═══ Provided entries
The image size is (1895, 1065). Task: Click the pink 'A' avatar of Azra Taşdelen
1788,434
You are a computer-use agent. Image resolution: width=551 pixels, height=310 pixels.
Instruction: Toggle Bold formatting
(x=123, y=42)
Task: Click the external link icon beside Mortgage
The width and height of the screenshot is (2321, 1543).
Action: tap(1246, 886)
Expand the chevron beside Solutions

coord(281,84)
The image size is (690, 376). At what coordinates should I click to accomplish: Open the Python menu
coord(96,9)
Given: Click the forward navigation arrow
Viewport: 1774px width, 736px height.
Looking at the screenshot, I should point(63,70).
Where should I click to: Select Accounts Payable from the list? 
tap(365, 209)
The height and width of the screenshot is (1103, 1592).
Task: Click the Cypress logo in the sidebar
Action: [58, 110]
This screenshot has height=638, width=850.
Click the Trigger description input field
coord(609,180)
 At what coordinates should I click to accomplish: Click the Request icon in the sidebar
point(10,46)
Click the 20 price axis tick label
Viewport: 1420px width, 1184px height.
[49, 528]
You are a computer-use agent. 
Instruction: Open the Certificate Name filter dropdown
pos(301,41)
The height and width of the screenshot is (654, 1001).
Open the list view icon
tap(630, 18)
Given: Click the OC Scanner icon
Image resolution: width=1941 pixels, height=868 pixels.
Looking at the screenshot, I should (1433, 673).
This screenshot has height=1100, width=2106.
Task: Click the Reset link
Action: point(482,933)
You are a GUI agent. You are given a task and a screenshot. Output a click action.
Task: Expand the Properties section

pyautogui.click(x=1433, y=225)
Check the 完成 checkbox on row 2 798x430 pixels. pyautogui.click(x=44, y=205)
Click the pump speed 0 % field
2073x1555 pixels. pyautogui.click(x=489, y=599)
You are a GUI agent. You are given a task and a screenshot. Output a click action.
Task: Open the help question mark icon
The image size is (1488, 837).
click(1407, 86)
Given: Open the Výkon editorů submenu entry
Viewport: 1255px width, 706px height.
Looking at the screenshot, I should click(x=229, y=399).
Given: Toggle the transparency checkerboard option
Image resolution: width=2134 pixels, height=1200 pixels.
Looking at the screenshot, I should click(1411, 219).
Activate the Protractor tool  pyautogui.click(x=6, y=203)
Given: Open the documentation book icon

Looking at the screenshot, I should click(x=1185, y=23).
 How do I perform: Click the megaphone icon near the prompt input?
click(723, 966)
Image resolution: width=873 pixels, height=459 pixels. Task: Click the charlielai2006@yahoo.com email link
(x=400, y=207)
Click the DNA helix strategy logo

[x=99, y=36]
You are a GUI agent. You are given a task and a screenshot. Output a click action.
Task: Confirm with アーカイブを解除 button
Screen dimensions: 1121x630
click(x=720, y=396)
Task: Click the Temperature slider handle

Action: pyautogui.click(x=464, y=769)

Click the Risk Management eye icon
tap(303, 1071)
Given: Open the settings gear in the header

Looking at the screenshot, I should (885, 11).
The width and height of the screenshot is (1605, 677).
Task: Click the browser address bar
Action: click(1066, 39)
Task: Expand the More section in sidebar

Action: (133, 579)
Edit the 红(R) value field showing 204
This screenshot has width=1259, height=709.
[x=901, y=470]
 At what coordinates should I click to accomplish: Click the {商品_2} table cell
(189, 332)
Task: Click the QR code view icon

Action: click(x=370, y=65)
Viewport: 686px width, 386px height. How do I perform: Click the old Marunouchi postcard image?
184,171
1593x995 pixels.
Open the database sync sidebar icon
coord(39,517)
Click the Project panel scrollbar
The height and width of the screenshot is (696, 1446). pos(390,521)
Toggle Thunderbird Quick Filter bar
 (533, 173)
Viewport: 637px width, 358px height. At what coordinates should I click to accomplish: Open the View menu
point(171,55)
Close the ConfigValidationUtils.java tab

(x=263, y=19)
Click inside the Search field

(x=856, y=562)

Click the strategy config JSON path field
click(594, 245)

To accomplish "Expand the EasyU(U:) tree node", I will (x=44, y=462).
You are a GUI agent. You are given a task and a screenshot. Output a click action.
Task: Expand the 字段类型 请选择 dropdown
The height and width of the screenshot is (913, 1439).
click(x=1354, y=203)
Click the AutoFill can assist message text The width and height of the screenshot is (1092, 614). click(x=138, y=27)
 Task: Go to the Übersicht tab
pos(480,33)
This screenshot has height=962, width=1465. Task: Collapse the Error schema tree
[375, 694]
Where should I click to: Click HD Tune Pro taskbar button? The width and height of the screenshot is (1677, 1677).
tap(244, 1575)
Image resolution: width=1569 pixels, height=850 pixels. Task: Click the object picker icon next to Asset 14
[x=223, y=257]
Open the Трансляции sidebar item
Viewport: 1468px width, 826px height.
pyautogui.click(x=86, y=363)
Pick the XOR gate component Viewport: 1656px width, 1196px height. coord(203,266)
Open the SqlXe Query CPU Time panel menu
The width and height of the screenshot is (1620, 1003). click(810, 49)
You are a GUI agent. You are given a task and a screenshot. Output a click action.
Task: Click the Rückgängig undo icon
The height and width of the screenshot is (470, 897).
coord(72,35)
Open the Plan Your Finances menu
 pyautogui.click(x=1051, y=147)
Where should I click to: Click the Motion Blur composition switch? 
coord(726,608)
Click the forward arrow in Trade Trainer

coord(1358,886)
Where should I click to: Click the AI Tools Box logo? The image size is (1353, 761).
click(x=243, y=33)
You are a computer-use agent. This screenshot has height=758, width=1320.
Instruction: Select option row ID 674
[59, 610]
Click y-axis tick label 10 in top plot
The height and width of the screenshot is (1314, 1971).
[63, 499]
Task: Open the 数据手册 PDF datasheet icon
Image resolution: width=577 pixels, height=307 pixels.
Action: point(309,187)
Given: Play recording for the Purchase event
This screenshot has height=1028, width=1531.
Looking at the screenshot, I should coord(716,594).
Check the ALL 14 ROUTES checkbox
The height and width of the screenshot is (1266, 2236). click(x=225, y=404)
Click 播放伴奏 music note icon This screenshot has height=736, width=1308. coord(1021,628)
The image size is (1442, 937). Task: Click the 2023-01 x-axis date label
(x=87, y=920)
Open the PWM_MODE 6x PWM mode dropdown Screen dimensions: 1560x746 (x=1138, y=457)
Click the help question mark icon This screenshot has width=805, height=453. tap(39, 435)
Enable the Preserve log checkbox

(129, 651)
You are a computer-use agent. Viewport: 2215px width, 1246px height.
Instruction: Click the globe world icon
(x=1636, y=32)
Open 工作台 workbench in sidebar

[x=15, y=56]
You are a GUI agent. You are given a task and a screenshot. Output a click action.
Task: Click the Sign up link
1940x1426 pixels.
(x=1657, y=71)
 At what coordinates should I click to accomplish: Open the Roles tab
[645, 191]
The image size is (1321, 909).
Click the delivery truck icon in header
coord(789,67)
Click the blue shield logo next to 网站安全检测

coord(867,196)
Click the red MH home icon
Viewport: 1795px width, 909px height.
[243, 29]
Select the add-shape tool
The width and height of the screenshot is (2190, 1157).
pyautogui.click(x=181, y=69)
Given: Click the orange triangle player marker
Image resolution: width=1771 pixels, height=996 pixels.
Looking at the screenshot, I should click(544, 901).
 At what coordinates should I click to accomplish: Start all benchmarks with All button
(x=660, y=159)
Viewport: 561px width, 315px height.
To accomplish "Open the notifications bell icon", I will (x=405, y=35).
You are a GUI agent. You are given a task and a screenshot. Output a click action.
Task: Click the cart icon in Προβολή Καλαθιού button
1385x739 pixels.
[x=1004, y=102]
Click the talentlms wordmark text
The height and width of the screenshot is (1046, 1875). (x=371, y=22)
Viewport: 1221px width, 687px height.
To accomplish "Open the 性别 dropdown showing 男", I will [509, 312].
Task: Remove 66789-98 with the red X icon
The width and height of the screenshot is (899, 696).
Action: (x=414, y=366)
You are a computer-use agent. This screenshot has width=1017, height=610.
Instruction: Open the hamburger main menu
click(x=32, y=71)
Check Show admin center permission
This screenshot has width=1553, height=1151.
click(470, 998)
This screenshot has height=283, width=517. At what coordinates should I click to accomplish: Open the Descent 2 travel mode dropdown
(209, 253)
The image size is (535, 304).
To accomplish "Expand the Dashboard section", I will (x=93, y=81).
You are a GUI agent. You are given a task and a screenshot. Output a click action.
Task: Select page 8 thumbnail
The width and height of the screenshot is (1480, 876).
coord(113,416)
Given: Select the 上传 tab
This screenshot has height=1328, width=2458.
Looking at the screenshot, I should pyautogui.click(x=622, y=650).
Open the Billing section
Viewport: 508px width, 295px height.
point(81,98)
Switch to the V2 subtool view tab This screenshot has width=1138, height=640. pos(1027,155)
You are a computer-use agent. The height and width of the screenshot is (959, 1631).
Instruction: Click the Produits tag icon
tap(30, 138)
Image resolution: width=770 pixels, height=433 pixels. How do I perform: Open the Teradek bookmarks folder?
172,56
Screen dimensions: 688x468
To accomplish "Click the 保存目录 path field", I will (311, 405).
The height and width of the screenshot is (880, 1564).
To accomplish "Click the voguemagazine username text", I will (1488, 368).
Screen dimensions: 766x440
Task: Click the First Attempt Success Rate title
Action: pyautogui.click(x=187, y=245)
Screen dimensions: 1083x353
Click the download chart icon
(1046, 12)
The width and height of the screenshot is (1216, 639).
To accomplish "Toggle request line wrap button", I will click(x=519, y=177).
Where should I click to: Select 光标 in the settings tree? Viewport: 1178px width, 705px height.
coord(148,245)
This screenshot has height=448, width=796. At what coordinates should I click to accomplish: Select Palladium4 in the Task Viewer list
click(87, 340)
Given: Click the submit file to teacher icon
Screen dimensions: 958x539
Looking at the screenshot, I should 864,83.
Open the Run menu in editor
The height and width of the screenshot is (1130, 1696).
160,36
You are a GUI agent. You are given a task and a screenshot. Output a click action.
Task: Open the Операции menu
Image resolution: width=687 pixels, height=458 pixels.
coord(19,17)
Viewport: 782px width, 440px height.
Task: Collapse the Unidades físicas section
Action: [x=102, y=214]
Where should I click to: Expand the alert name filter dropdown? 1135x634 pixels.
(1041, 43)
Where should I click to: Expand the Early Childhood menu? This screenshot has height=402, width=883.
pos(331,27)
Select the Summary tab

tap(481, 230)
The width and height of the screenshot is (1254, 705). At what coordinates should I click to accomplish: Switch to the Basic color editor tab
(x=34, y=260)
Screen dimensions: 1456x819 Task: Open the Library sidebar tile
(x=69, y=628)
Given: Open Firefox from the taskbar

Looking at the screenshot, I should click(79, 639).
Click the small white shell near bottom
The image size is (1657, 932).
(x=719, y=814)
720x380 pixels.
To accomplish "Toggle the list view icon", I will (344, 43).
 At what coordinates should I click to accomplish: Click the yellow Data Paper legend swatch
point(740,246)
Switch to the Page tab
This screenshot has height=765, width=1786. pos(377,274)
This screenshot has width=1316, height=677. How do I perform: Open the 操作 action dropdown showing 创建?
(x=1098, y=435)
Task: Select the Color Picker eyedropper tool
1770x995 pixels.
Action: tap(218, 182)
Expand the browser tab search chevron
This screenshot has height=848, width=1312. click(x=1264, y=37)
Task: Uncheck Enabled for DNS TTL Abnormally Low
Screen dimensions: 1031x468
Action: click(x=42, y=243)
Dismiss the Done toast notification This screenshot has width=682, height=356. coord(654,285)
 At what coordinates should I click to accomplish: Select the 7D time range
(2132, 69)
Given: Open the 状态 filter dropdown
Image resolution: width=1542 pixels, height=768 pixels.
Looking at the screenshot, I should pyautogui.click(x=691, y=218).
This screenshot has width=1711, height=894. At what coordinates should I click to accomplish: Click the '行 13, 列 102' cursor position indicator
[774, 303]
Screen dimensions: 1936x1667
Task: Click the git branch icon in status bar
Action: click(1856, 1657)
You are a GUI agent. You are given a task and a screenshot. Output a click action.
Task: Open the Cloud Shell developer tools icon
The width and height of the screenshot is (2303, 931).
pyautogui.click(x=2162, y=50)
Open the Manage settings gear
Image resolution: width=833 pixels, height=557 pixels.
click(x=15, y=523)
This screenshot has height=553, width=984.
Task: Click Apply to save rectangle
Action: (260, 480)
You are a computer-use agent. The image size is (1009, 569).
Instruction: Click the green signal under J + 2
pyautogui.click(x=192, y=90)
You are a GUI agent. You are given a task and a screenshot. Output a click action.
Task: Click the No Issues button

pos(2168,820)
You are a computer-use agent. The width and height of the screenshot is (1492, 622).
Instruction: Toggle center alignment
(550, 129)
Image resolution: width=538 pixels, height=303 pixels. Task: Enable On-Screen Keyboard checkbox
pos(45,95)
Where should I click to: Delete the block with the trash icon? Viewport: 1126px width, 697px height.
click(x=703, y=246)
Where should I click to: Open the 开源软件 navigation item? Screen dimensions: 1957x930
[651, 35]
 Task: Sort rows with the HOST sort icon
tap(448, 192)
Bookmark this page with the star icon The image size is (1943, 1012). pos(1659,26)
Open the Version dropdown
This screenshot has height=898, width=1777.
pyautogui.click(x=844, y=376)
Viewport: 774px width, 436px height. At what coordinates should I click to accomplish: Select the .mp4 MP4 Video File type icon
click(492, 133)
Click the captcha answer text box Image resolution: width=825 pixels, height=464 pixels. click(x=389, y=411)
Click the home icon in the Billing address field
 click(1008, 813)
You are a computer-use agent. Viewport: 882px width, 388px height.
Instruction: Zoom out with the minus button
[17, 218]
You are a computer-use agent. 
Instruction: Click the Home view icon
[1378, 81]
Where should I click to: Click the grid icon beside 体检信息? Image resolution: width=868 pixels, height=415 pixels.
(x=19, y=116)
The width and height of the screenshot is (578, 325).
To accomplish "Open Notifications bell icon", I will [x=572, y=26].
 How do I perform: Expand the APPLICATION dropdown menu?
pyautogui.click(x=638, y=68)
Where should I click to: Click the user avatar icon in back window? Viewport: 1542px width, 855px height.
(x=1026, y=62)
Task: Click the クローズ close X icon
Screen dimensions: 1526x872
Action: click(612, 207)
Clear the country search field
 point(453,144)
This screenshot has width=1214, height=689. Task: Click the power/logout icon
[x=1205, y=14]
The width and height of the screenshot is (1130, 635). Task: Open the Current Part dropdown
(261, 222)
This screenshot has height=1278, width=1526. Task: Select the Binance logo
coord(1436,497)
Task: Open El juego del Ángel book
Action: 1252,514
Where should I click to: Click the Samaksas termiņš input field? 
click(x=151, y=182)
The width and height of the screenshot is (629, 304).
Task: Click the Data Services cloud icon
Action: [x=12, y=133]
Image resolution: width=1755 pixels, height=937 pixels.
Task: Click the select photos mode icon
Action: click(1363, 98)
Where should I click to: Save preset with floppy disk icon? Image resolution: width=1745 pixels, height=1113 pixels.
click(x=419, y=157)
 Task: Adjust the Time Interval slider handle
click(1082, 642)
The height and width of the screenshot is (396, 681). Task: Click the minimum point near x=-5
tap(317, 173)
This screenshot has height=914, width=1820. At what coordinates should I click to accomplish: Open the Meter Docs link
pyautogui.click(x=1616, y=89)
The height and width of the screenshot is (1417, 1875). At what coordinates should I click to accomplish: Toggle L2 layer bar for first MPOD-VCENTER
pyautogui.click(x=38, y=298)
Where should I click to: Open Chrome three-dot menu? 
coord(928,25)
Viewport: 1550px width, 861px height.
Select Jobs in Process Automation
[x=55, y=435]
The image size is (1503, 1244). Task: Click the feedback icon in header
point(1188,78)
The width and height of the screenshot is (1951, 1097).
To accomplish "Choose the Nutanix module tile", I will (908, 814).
══════
- Problem to solve: Look above for the line containing "Viewport: 1468px width, 826px height.". Output from there through the line containing "Click 播放伴奏 music", exactly and inclusively.

- Solution to this problem:
Viewport: 1468px width, 826px height.
pyautogui.click(x=86, y=363)
Pick the XOR gate component Viewport: 1656px width, 1196px height. coord(203,266)
Open the SqlXe Query CPU Time panel menu
The width and height of the screenshot is (1620, 1003). click(810, 49)
You are a GUI agent. You are given a task and a screenshot. Output a click action.
Task: Click the Rückgängig undo icon
The height and width of the screenshot is (470, 897).
coord(72,35)
Open the Plan Your Finances menu
 pyautogui.click(x=1051, y=147)
Where should I click to: Click the Motion Blur composition switch? 
coord(726,608)
Click the forward arrow in Trade Trainer

coord(1358,886)
Where should I click to: Click the AI Tools Box logo? The image size is (1353, 761).
click(x=243, y=33)
You are a computer-use agent. This screenshot has height=758, width=1320.
Instruction: Select option row ID 674
[59, 610]
Click y-axis tick label 10 in top plot
The height and width of the screenshot is (1314, 1971).
[63, 499]
Task: Open the 数据手册 PDF datasheet icon
Image resolution: width=577 pixels, height=307 pixels.
Action: point(309,187)
Given: Play recording for the Purchase event
This screenshot has height=1028, width=1531.
Looking at the screenshot, I should coord(716,594).
Check the ALL 14 ROUTES checkbox
The height and width of the screenshot is (1266, 2236). click(x=225, y=404)
Click 播放伴奏 music note icon This screenshot has height=736, width=1308. coord(1021,628)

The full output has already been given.